- [Exercise]:
Beginning with the line that has "Click the cybernet brand name text", write out each line down to the end of the records below exactly, and include no pictures.

*** Given records ***

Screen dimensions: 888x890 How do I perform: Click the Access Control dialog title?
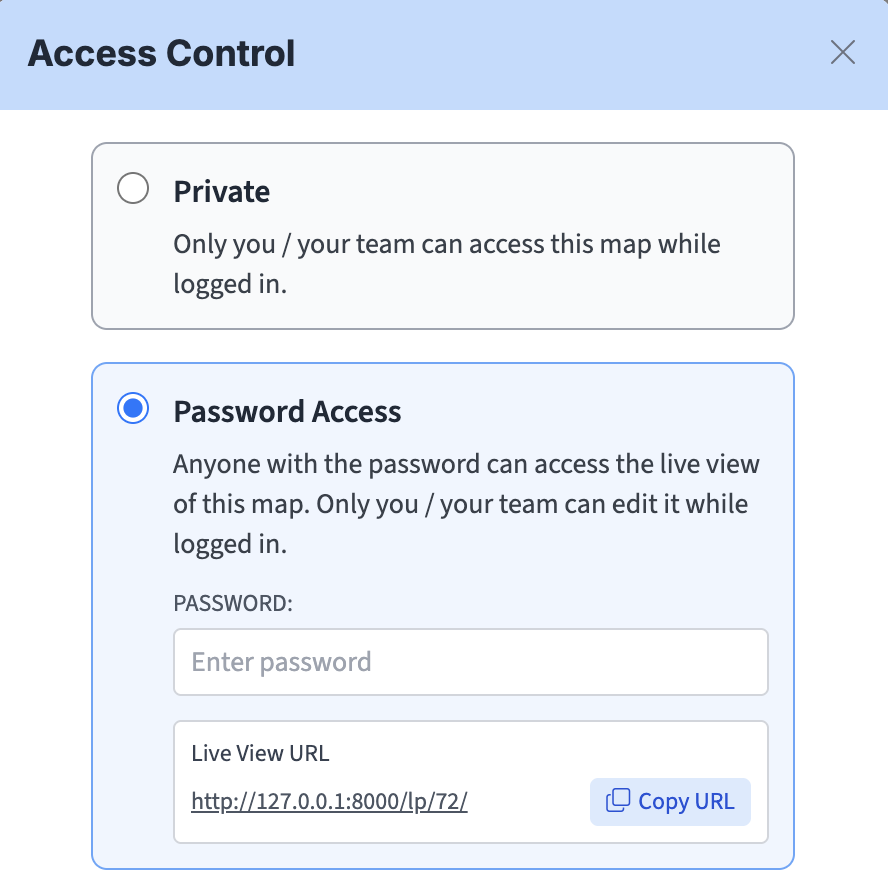[x=161, y=53]
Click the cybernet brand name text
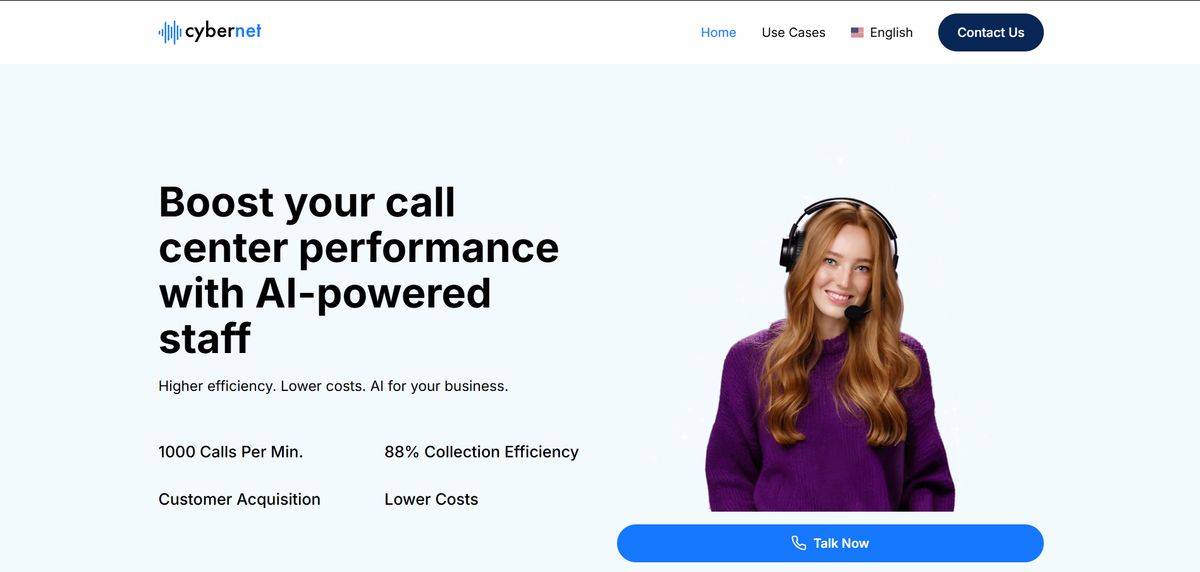The height and width of the screenshot is (572, 1200). pyautogui.click(x=223, y=32)
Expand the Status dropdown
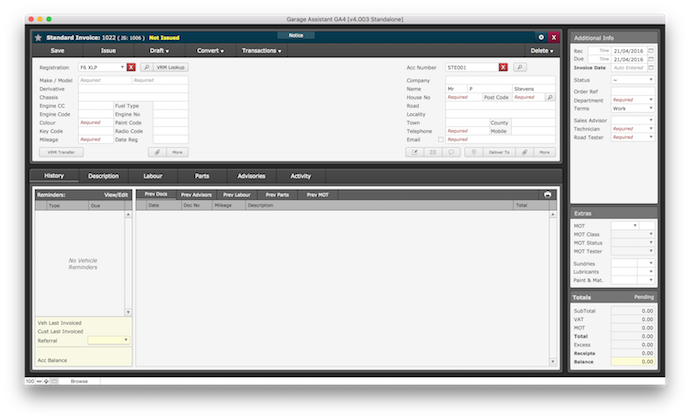The image size is (690, 420). [651, 80]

*** End of Given records ***

- [Task output]:
Click the cybernet brand name text
The height and width of the screenshot is (572, 1200). pyautogui.click(x=223, y=32)
Expand the Status dropdown
The image size is (690, 420). [651, 80]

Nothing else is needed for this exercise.